2008/11/30

いちご白書(’70)  アメリカ

先週水曜放映録画を見たスチュアート・ハグマン監督作品。子供の頃シングル盤を買った「「いちご白書」をもう一度」以来、ずっと気にはなりつつ未見だった作品。この曲での「いちご白書」という映画のイメージ、がある種神聖で、見るのを無意識に避けていた、という面もあった。遅まきながら、ではあるけれど、この放映を機にやっと。

原作はジェームス・クネンの体験記、’68年アメリカのコロンビア大学での学園紛争、その渦中にいたボート部の学生サイモン(ブルース・デイヴィソン)と女子大生リンダ(キム・ダービー)との恋愛、学生運動の高揚を描いた青春物語。
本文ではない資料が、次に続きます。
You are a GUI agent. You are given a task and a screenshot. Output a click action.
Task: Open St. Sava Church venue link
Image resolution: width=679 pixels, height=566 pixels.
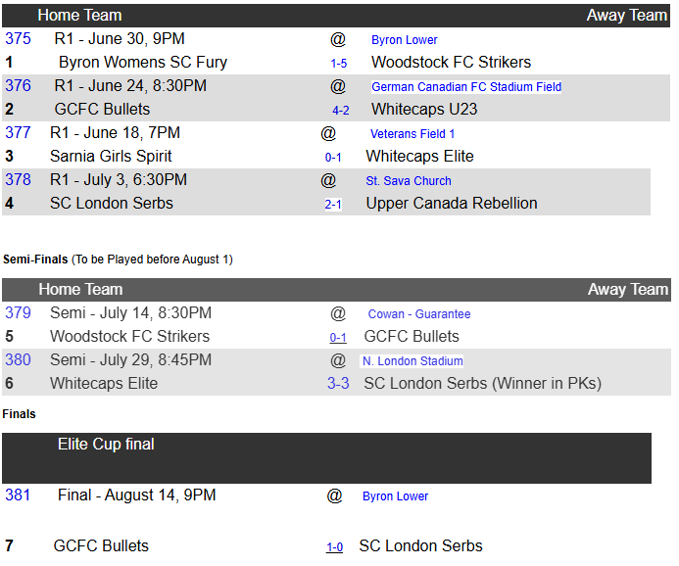tap(409, 181)
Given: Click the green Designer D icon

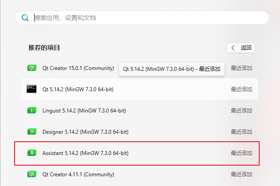Looking at the screenshot, I should point(32,132).
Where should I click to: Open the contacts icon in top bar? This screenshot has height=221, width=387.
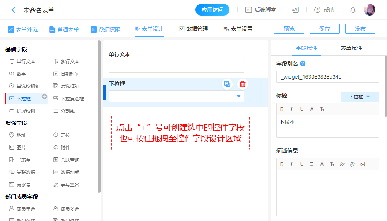295,10
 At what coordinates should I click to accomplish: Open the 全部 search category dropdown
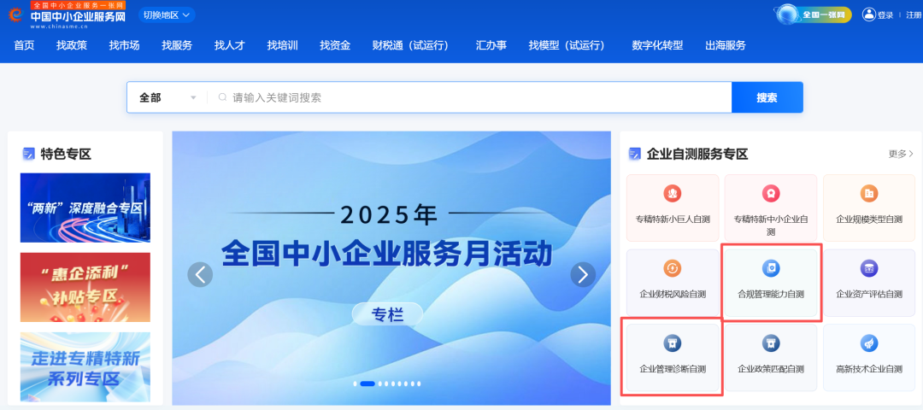pos(167,97)
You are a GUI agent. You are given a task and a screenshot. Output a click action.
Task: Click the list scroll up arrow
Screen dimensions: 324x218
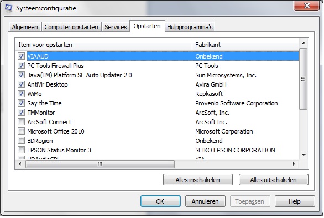pos(304,43)
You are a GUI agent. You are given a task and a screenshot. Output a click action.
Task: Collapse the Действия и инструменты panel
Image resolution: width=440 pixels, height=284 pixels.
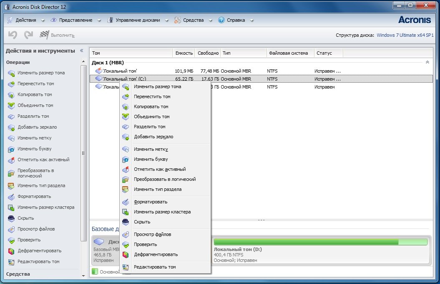tap(82, 51)
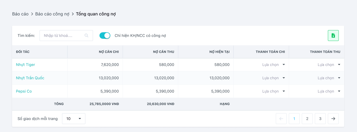
Task: Open Thanh Toán Chi dropdown for Nhựt Tiger
Action: (274, 65)
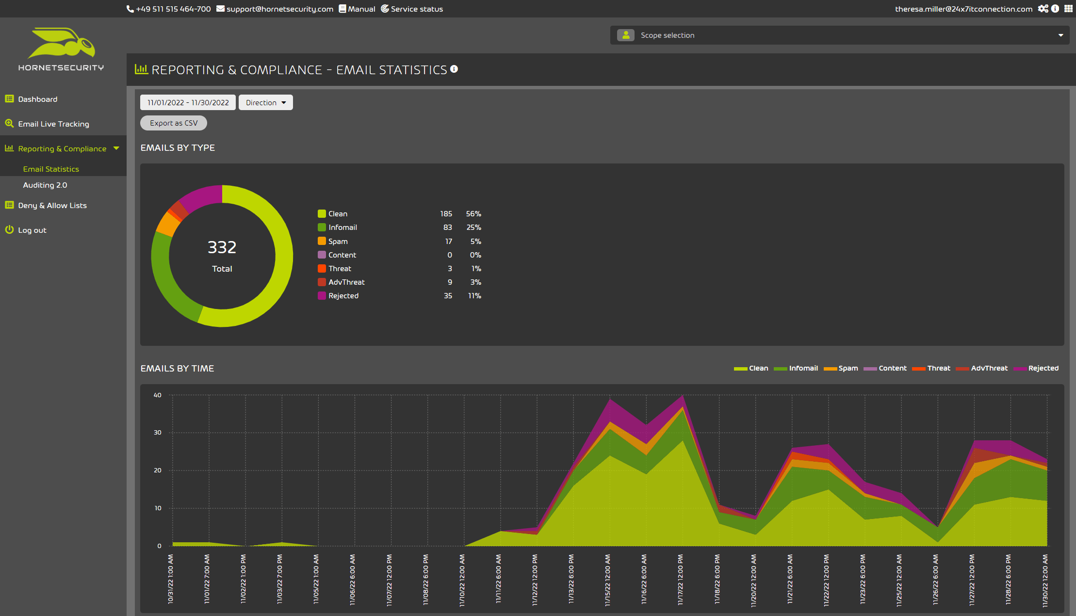
Task: Click the Log out icon
Action: coord(10,229)
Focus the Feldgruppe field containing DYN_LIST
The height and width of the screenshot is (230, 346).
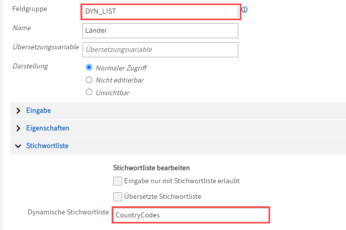pyautogui.click(x=160, y=11)
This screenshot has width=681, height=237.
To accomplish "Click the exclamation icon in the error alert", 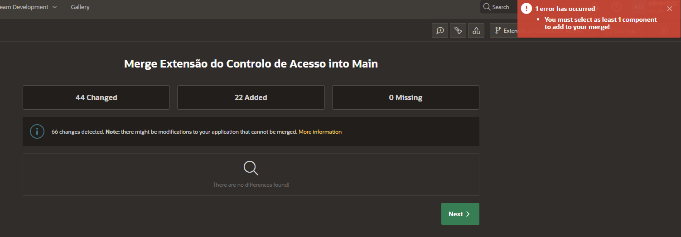I will [x=526, y=9].
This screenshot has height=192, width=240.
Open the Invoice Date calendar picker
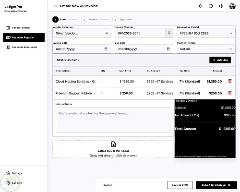click(x=106, y=49)
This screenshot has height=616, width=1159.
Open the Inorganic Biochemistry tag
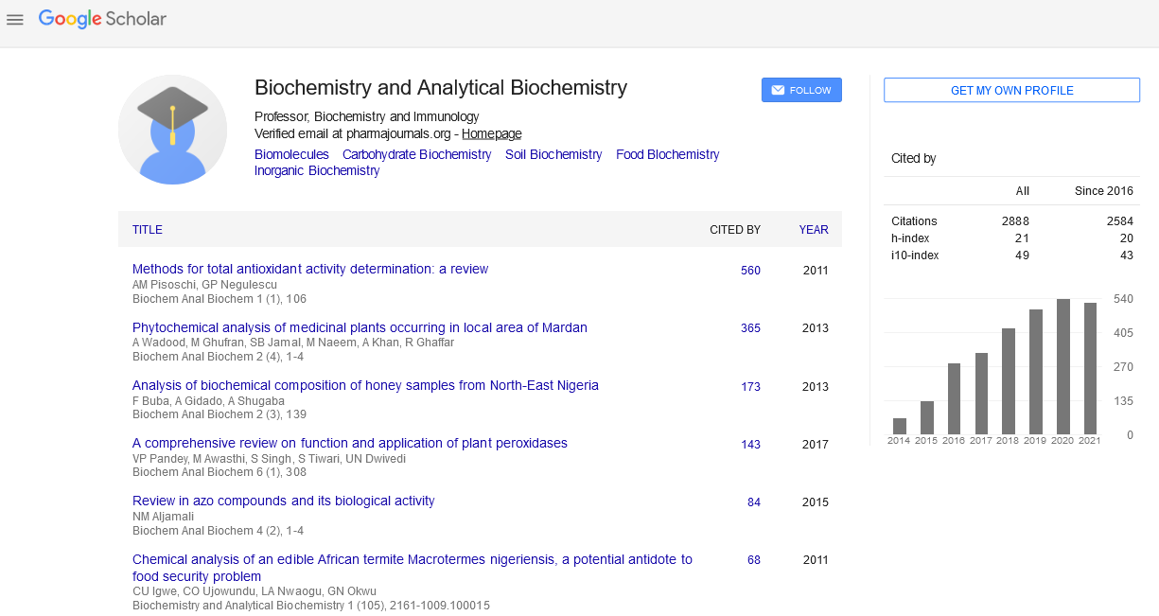[x=317, y=170]
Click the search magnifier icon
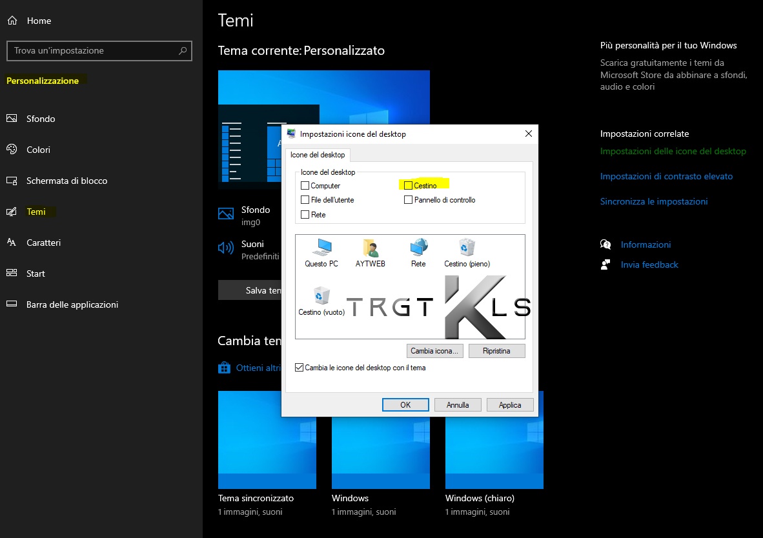The image size is (763, 538). (183, 50)
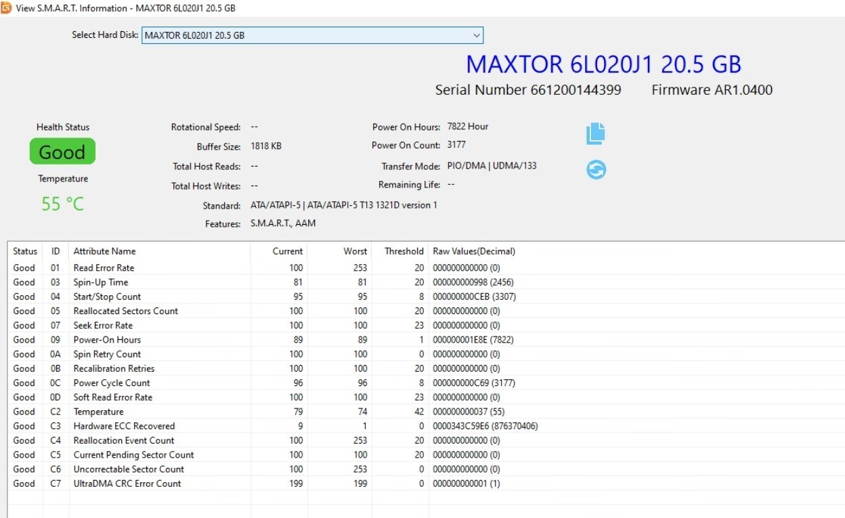Image resolution: width=845 pixels, height=518 pixels.
Task: Click the Threshold column header
Action: tap(401, 251)
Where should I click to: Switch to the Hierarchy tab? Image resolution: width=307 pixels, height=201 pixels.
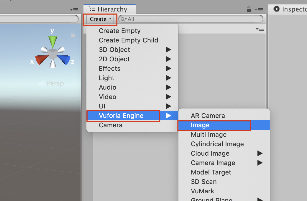click(x=109, y=9)
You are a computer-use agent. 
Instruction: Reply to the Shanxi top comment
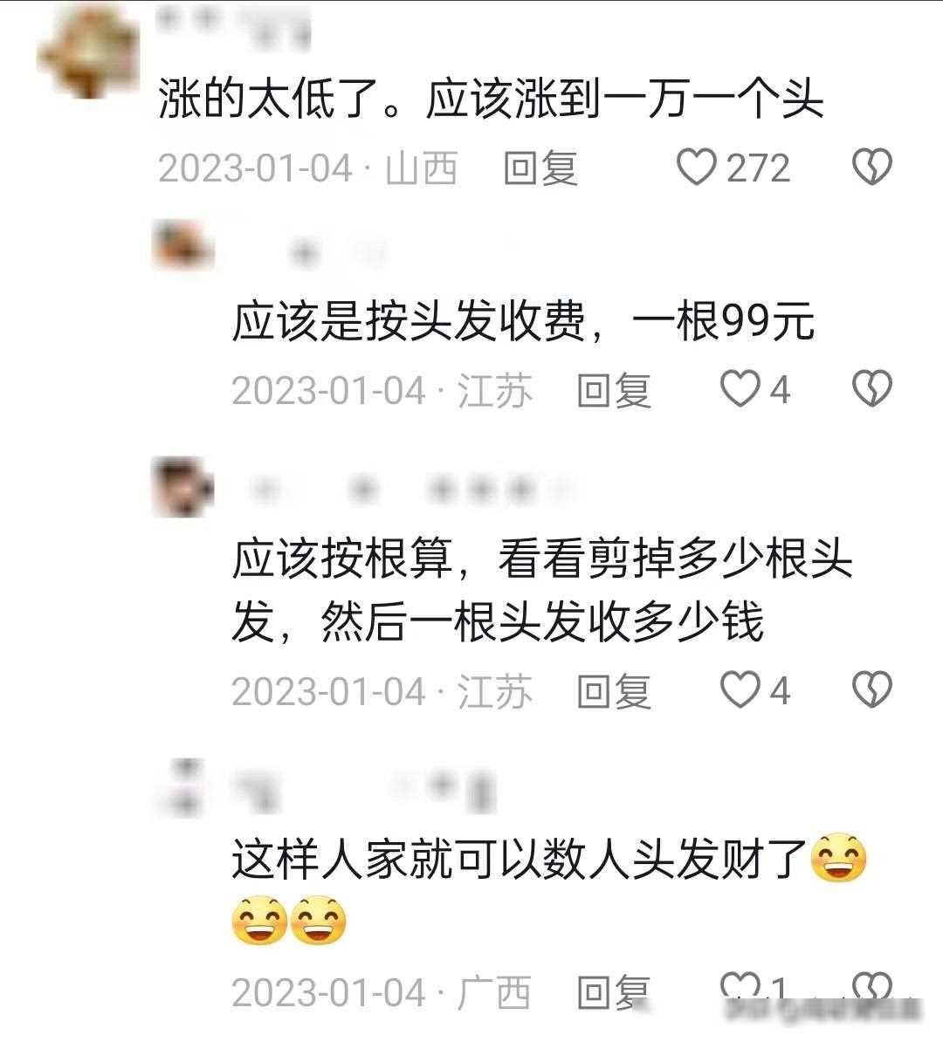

冒頭と最後に流れたバフィ・セント・メリーの「サークル・ゲーム」はいつか聞いて知っていた。ジョニ・ミッチェルの作った曲で、本人バージョンもあったのだった。この明るいテンポにのせて、無常な時の流れを歌う曲が、微妙な切なさ的に、絶妙にマッチ。その他挿入曲も、女性シンガーでの「天国への扉」、その他曲名は浮かばないけれど聞き覚えが、というメロディがちらほらと。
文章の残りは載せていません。